Everyone has heard the phrase, “change is constant.” But yet when we are faced with change our first reaction is to cringe or loudly object. Why is that?

The reason for the reaction is because change indicates – more times than not – that we are going to lose something. It can be something as simple as just losing the comfort of doing your job the way in which you are accustomed. We are creatures of habit and don’t like forces which make us step outside our comfort zone. Most organizations implement change in a way that is perceived as cleaning out a basement. They get rid of things. This makes implementing change both personally – and in an organization – painful. And, the slower you take to actually implement change, the more painful it is because people cling to the false hope that in the end everything will remain the same.

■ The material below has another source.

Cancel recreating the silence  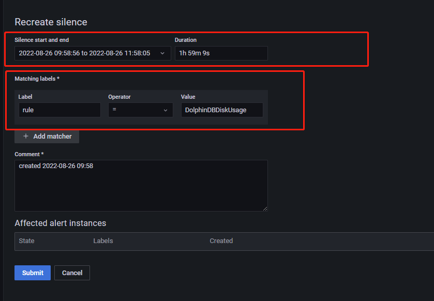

In order to succeed change must occur, and often. The world is not standing still. Once successful and prosperous companies that did not embrace change have gone the way of the dinosaur. One does not need to look any further than Kodak. My children do not – and will not – know what a “Kodak Moment” is. Their Kodak Moments are now “Instagram Moments.”

Every smart business person understands that what worked last year, probably won’t work this year. If you’re still running your business, managing your staff or just doing your job using a “2008 Play Book” or strategic plan you will lose… and fast! Look at companies like, Google, Amazon, Facebook and Twitter. They are reacting and changing at breakneck speed, and winning.

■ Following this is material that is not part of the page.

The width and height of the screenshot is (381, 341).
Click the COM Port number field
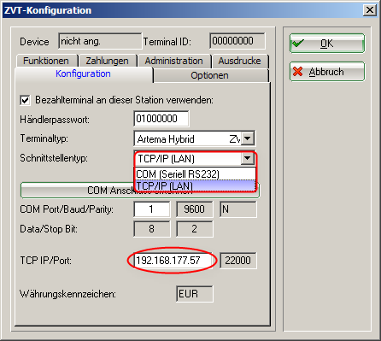pos(151,209)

During your next meeting listen for the two phrases which shout that your organization and the people in it are not readily accepting of change and entrenched in doing business they way they always have. Those phrases are; “That’s not the way we do things here” and, “We have never done it that way before.” Be brave and shout back, “Why not?” Don’t cling to techniques, methods, management practices or product lines (see Kodak) that are “comfortable” because they were successful at one time.

In the future… Tomorrow… when implementing changes, consider the following in order to move through the rough patches and get back on solid footing.

1. Expect Emotion: Leaders are typically very good at planning the structural side of change, but ignore the people side. Realize that the brain’s natural response is to view change as a threat. People need time to accept change, so acknowledge their feelings by hearing them out. Give them time to mourn.

2. Validate Concerns: When team members share concerns, our natural response is to counter these concerns with how we plan to overcome them. This can be perceived as you are not listening. Instead, spend time acknowledging the legitimacy of the concerns before offering ideas for moving forward or the benefits of changing.

3. Don’t Expect Immediate Results: We often say there is a “learning curve” associated with any change. What we fail to acknowledge is that the curve always trends downward before finally showing the promise of a performance enhancement. Embrace discomfort and allow time for temporary failure. Otherwise, people may mistake the performance drop as a sign that the change was a bad idea. Improvement takes time. Be on the lookout for even the smallest successes and celebrate them to show progress.

Lou Quinto has been working with companies and their associates internationally for over the past 25 years primarily in the area of critical thinking and communication skills. He is a Master Coach and Keynote Speaker for Action Management Associates in Plano, TX and a Senior Consultant on the Leadership and Organizational Effectiveness team for Executive Development Associates in Oklahoma City, OK. You can read more of his insights on his blog Metacognition or you can contact him atlouquinto@gmail.com. Originally from New Jersey, today Lou resides in Indianapolis, IN.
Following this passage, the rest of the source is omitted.